GitHub App のマニフェストについて
ユーザーがマニフェストから GitHub App を登録する場合は、URL をフォローしてアプリに名前を付けるだけで済みます。 マニフェストには、アプリケーションを自動的に登録するために必要な権限、イベント、webhook URL が含まれています。 マニフェスト フローによって、GitHub App の登録を作成し、アプリの Webhook シークレット、秘密キー (PEM ファイル)、クライアント シークレット、GitHub App ID を生成します。 マニフェストから GitHub App 登録を作成するユーザーは、その GitHub App 登録を所有し、GitHub 上で登録の設定を編集したり、削除したり、別のユーザーに移譲したりできます。
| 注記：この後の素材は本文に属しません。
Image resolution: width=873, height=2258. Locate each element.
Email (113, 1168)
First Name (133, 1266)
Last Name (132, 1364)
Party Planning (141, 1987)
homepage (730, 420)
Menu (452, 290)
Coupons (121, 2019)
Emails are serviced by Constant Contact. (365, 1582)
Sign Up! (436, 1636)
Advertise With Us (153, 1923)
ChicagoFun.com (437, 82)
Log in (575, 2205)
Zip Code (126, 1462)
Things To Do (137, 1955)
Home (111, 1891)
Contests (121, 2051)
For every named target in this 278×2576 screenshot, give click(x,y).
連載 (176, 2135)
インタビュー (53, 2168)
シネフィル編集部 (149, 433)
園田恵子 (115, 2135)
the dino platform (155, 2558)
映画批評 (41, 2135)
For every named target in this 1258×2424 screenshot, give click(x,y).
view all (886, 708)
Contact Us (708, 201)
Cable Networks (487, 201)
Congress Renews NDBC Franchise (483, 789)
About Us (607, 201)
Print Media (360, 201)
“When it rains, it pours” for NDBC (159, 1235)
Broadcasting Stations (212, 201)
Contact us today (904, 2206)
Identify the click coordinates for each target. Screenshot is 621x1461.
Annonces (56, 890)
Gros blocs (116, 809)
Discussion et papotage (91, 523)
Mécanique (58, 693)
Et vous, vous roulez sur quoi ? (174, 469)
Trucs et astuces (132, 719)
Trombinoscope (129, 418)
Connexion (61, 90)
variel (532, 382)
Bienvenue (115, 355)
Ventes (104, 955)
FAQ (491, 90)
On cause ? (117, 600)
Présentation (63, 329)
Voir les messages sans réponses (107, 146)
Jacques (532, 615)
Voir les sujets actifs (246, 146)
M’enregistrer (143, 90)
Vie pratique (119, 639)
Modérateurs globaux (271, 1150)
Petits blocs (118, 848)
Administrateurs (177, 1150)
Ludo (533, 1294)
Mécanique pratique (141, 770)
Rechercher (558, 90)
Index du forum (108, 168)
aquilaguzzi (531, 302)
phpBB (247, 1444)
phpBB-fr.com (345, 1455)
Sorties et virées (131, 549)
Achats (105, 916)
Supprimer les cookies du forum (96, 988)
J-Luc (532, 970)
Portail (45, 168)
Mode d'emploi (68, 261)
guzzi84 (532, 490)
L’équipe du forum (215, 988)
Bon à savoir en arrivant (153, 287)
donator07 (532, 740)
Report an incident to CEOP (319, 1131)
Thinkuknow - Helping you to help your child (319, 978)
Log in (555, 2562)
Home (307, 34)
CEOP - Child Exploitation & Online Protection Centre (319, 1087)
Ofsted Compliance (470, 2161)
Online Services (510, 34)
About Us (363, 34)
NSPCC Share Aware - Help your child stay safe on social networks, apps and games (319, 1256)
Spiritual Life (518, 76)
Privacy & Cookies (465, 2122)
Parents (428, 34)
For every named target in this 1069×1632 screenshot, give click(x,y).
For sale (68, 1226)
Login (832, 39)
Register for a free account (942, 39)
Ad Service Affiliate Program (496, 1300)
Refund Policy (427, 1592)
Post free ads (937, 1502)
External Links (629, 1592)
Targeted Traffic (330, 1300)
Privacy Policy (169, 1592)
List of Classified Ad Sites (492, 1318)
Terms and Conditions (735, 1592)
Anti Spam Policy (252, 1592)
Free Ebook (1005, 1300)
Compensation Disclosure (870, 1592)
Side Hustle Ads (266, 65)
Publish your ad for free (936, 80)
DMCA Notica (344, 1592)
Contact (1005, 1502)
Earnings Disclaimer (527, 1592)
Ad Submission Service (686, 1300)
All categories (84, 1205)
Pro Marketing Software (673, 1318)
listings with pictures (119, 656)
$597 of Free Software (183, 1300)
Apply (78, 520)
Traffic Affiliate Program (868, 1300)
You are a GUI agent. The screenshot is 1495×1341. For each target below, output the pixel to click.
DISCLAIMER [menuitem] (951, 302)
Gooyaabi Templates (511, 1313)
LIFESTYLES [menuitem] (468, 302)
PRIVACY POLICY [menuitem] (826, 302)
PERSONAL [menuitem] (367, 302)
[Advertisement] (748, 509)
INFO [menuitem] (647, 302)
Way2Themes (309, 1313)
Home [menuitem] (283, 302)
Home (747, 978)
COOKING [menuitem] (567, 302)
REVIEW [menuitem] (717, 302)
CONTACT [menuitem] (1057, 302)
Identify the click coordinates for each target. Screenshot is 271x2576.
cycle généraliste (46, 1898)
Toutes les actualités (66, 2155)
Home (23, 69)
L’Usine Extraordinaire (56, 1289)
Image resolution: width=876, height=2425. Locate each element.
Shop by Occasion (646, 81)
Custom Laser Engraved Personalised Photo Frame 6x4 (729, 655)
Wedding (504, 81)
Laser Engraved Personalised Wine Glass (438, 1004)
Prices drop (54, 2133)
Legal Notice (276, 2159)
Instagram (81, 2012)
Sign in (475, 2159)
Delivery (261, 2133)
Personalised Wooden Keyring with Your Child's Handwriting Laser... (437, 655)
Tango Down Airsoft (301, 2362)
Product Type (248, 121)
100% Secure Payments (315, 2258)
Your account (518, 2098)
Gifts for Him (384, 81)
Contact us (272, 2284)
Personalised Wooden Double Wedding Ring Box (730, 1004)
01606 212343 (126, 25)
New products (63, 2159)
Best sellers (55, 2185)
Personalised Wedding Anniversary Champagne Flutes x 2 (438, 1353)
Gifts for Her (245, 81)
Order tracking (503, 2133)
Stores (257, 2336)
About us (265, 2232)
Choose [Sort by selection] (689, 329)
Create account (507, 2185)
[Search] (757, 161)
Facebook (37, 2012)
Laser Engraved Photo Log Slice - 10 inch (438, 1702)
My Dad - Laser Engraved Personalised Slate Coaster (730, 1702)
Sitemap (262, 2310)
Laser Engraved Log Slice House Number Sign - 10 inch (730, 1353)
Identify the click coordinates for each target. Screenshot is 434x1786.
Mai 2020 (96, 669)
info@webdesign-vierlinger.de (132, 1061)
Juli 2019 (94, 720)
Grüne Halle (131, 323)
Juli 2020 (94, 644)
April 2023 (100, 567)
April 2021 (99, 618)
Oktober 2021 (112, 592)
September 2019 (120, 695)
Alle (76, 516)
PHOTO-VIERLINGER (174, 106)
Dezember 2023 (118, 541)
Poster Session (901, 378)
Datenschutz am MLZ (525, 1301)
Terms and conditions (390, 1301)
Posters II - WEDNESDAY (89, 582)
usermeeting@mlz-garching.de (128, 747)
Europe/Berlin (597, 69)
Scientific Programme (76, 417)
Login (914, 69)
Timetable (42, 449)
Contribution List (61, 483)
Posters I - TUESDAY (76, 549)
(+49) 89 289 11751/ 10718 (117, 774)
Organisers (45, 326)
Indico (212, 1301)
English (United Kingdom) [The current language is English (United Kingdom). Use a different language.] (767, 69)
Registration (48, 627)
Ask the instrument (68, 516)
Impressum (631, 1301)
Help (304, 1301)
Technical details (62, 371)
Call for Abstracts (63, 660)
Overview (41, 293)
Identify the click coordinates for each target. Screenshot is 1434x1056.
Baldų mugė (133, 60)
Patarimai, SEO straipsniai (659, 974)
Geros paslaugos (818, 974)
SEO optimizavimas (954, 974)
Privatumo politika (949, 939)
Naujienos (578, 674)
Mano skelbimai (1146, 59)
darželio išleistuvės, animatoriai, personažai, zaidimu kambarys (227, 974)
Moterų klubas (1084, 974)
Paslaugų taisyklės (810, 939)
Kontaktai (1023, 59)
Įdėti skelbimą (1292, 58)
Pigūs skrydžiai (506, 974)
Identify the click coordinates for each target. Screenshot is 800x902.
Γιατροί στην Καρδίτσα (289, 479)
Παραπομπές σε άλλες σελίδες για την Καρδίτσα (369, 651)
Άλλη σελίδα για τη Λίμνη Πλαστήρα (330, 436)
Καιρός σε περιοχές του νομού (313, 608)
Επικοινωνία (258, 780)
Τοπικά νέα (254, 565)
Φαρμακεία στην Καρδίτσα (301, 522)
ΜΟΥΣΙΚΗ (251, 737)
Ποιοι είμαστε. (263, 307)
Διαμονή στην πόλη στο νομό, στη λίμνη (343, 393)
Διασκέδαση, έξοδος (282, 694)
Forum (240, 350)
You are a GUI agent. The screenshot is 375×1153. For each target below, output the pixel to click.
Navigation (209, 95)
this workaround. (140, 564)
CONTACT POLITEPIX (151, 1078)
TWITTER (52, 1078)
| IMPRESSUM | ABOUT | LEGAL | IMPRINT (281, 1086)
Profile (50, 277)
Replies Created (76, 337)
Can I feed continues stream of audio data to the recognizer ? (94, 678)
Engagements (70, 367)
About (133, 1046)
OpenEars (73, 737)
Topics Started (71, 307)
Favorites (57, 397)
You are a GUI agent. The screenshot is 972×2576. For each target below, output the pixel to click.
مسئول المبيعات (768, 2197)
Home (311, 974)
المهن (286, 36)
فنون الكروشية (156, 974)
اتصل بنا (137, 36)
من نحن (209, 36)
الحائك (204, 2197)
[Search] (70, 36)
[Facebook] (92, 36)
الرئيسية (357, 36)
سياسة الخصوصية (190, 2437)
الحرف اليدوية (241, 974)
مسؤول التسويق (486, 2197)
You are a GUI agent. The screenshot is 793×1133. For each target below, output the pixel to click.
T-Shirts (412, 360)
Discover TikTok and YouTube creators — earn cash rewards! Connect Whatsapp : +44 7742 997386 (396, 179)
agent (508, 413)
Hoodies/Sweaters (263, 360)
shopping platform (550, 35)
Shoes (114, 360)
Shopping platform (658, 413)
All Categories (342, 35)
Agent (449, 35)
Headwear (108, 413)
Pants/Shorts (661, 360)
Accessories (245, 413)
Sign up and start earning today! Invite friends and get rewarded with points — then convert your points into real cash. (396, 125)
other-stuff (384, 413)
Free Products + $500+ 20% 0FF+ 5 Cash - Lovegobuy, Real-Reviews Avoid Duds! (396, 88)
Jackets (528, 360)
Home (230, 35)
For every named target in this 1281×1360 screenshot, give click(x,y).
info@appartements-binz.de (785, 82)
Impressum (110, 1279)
Probot を使用して、GitHub App マニフェストの作業を開始したり、実装例を確認したりできます。 詳細については、「Probot を使用して GitHub App マニフェスト フローを実装する」を参照してください。
GitHub App マニフェストを使って事前構成済みのアプリを登録するシナリオを次にいくつか挙げます。
- GitHub Apps を開発時に、新しい Team メンバーが迅速に取りかかれるようにする。
- 他のユーザーが GitHub API を使用して、アプリを構成せずに GitHub App を拡張できるようにする。
- GitHub コミュニティで共有する GitHub App の参照デザインを作成する。
- 開発環境と本番環境で確実に同じ構成を使用して GitHub Apps をデプロイする。
- GitHub Appの構成に対するリビジョンを追跡する。
GitHub App マニフェスト フローを実装する。
GitHub App マニフェスト フローでは、OAuth フローに似たハンドシェイク プロセスが使用されます。 このフローでは、マニフェストを使用して GitHub App を登録し、アプリの秘密キー、Webhook シークレット、ID の取得に使用される一時的な code
を受け取ります。
Note
GitHub App マニフェスト フローの 3 つのステップすべてを 1 時間以内に完了する必要があります。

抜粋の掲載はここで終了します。